As a fifteen-year-old boy, Burhan along with his brother and a friend were beaten up by army personnel. The personnel had asked them to buy cigarettes for the use of the road they were on, yet even after the completion of the task, had beaten the boys ruthlessly. This led to the rage and agitation against India that was later unleashed at peaceful Pandits. The Kashmiris state that military brutality is a common phenomenon. Having no other form of protest against this brutality, they state that it simply depends on how much one can bear before they succumb to joining militant groups for retaliation and vengeance.

The massacre of a religion

The act of hate that took place against the Kashmiri Pandits is classified as ethnic cleansing. It is the inhumane act of cleansing an area of a religion completely and driving them out by using cruel and inhumane ways. Some of the ways to rid Kashmir of Pandits used by the militant group included hanging, drowning, dismembering their bodies, strangulation with wires and branding with iron. In fact, it is also reported that each murder was celebrated with dance and music by the militants.

More than twenty thousand houses were burnt, almost all houses looted, more than a thousand torture killings took place, a hundred temples were completely destroyed, all shops and facilities were burnt. All that the Pandits spent more than five thousand years building was destroyed ruthlessly in the matter of a few days.

On 19th of January 1990, the Pandits after having been given twenty-four hours to convert to Islam or leave their homeland were eventually forced to leave.

The aftermath of the unspeakable ordeal

It was the duty of the government to protect the secularism of the nation, especially helping minorities and their livelihood. The ordeal faced by the Pandits at the hands of the militants proved that politics had a greater control of the government rather than the people.

The Pandits themselves were left homeless. Even after the killings, the sufferings of the Pandits saw no end. Those who survived the ordeal dispersed into India, finding new homes in other Hindu states. The rich culture the Kashmiri Pandits supported their entire lives suddenly saw itself at the risk of dilution. Having been displaced to other locations, it became hard for the Pandits to keep their true heritage alive in their new lives.

Not all of them, however, received this opportunity.
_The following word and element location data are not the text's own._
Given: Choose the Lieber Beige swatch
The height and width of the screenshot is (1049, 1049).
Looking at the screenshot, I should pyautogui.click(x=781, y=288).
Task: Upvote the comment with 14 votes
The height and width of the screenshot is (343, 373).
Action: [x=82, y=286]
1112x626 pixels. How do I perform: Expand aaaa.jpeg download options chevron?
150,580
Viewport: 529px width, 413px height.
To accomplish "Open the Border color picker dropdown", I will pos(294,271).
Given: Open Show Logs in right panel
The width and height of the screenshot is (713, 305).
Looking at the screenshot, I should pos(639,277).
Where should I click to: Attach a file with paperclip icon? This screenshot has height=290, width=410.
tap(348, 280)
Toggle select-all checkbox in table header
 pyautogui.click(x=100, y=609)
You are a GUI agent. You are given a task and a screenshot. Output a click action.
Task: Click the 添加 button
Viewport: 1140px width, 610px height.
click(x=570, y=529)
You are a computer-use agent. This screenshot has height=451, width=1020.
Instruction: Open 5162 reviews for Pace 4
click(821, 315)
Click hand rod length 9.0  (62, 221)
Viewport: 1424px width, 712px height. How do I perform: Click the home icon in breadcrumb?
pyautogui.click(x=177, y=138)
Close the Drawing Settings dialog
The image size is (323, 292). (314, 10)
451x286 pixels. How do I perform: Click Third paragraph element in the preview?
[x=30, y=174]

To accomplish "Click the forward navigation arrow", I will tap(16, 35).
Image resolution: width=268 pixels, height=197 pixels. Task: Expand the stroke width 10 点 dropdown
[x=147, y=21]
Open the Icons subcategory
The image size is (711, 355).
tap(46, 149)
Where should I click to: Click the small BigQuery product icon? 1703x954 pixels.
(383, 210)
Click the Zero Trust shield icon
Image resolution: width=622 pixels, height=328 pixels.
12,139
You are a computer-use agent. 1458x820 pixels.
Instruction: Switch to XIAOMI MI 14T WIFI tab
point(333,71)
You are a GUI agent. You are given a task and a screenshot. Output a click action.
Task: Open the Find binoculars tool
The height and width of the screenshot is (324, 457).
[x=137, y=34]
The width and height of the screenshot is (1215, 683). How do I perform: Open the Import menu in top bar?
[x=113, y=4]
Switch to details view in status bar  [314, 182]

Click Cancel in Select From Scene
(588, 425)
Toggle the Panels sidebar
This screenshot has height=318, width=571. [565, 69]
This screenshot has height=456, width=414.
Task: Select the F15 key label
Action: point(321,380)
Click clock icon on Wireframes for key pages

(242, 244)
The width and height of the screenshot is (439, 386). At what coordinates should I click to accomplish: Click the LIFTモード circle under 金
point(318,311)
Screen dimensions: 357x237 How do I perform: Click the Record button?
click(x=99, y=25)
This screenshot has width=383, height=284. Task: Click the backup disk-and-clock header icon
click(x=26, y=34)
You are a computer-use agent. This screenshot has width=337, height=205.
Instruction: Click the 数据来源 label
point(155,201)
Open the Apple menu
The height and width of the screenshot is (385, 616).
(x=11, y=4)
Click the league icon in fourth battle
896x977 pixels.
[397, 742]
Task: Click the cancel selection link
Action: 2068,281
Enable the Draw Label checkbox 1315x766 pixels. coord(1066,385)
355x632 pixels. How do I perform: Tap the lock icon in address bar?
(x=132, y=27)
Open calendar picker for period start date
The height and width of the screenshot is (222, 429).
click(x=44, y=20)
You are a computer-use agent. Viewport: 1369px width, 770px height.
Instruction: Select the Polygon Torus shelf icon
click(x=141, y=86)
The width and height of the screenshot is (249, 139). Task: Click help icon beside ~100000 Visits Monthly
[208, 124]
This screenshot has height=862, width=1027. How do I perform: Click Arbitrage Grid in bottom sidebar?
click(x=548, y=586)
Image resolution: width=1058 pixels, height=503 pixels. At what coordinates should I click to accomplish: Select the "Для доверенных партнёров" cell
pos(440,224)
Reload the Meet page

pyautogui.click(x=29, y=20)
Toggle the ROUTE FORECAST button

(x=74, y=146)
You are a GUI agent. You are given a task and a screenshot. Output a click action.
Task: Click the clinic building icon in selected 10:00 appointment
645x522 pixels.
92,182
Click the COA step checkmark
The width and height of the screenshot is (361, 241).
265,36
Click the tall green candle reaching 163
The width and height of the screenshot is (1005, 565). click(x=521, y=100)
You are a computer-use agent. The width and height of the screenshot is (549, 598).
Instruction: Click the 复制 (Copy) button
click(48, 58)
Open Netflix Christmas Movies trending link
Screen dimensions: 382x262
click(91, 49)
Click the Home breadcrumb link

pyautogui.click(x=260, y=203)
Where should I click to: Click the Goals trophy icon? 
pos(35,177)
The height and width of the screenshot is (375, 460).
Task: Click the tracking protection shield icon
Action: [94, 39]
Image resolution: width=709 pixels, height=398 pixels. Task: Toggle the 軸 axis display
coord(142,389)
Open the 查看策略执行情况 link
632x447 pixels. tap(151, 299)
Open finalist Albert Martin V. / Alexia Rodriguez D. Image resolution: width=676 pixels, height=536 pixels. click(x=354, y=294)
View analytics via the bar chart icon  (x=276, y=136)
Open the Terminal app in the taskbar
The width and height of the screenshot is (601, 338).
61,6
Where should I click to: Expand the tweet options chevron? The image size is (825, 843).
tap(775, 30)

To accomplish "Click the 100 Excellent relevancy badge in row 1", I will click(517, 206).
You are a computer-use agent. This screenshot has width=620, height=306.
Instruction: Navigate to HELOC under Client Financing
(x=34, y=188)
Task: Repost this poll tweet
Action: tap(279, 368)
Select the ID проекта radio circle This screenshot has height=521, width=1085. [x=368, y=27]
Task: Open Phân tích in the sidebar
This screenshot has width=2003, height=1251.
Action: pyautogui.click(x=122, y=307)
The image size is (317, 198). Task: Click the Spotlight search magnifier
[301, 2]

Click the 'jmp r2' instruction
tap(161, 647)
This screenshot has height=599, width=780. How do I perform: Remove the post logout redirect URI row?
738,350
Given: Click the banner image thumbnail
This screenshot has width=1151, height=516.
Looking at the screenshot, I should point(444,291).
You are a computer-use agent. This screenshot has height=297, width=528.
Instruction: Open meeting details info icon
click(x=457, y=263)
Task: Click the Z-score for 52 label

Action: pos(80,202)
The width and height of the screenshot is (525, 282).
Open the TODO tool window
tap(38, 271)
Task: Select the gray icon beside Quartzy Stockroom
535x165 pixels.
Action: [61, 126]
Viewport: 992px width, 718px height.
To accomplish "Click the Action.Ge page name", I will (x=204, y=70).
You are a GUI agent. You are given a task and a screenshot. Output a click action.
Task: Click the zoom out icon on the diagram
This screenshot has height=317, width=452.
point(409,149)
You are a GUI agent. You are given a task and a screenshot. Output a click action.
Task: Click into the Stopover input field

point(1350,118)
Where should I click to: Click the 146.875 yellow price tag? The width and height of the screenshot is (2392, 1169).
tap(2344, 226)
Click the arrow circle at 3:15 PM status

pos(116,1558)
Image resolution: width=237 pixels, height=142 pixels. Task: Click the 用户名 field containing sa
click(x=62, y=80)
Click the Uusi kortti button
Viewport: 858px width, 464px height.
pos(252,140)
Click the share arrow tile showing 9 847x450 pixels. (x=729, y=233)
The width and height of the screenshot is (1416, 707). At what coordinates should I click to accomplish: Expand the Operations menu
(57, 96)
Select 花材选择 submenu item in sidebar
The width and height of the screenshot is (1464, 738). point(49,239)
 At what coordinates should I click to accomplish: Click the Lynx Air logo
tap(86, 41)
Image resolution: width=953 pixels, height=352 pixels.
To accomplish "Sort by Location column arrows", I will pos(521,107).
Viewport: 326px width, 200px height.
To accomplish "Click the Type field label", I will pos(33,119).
After the displacement, some succumbed to the physical and mental trauma facing heatstrokes and heart attacks. Most families were also broken and dislocated, with only a few members having survived the atrocious ordeal.

Where are the Pandits now?

The strength of the Kashmiri Pandits and their culture is depicted by their existence in today’s world along with their determination. Even after suffering the hardships inflicted upon them, the Pandits found their way to keep their culture alive in the minds and hearts of today’s youth. The desire for vengeance or violence, however, even today finds no place in their hearts.

Twenty-eight years later, the Kashmiri Pandits still live in exile, the answers to their inability to return to their home lie with the government. In November 2017, the Supreme Court rejected the second plea made by the Pandits to investigate the mass killings. This plea was denied by the court deeming the killing as news too old to review. The government once again denied the Pandits justice but could not drown their spirit.

“Roots in Kashmir” is an organisation started by the Kashmiri youth who are ready to fight for justice. They choose the path of civil and just ways to fight for their rights. By creating organisations, filing petitions and spreading awareness, the Hindu Kashmiri youth plan to win back their homeland, not with terror, but the peace they have always stood for.